• RECORDS PROVIDED
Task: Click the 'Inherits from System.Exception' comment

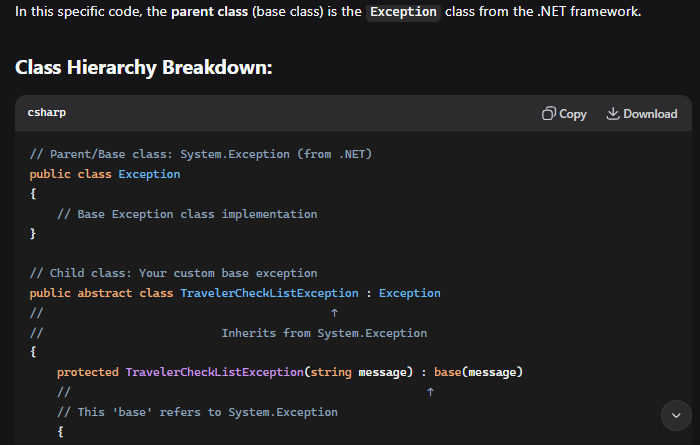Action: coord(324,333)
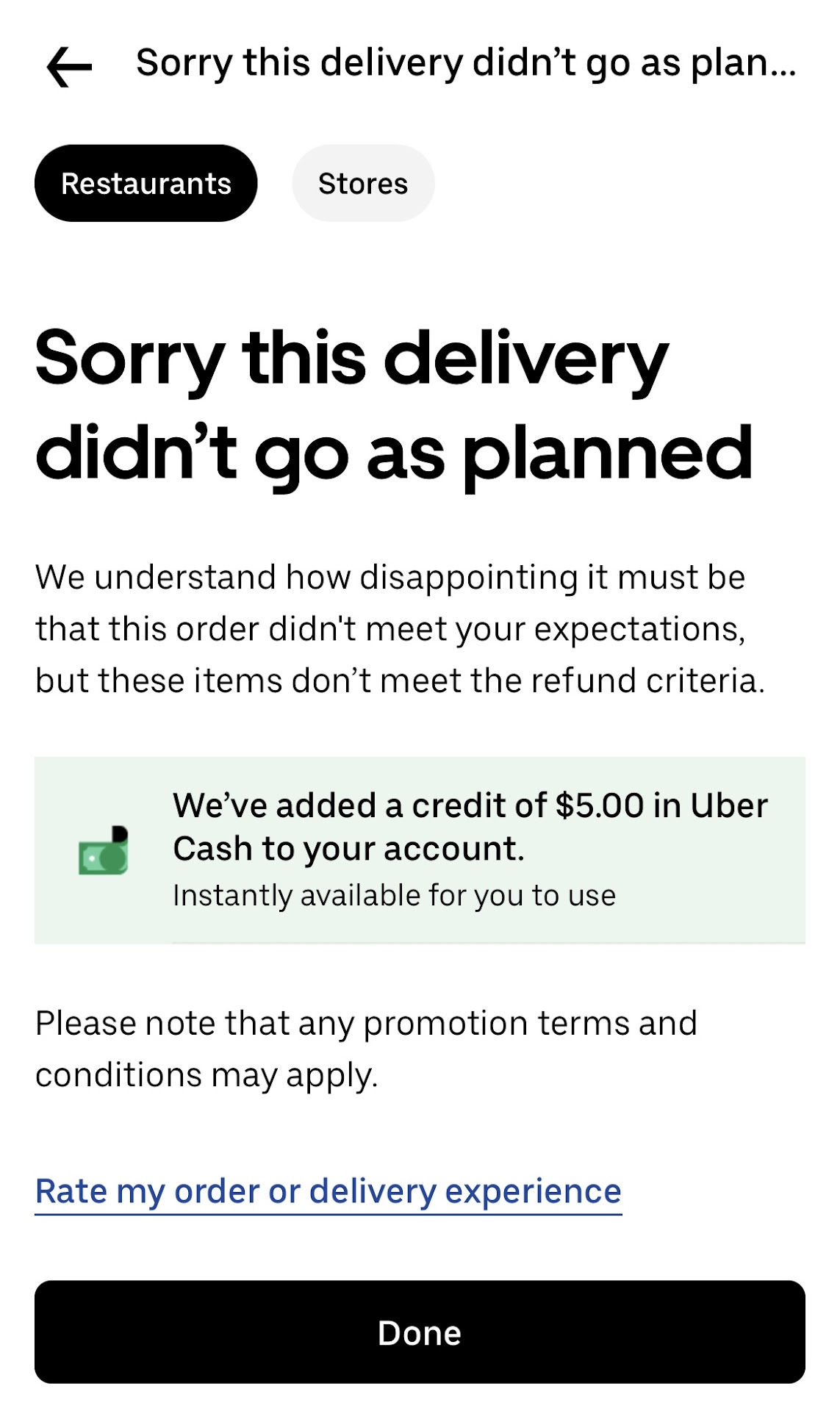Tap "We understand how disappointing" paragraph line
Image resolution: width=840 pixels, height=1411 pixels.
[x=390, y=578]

• DESCRIPTION OF THE TASK
Return every entry word for word, but drop any pictures.

• EXERCISE RESULT
Task: Click the 'Inherits from System.Exception' comment

Action: coord(324,333)
Tap "We understand how disappointing" paragraph line
Image resolution: width=840 pixels, height=1411 pixels.
[x=390, y=578]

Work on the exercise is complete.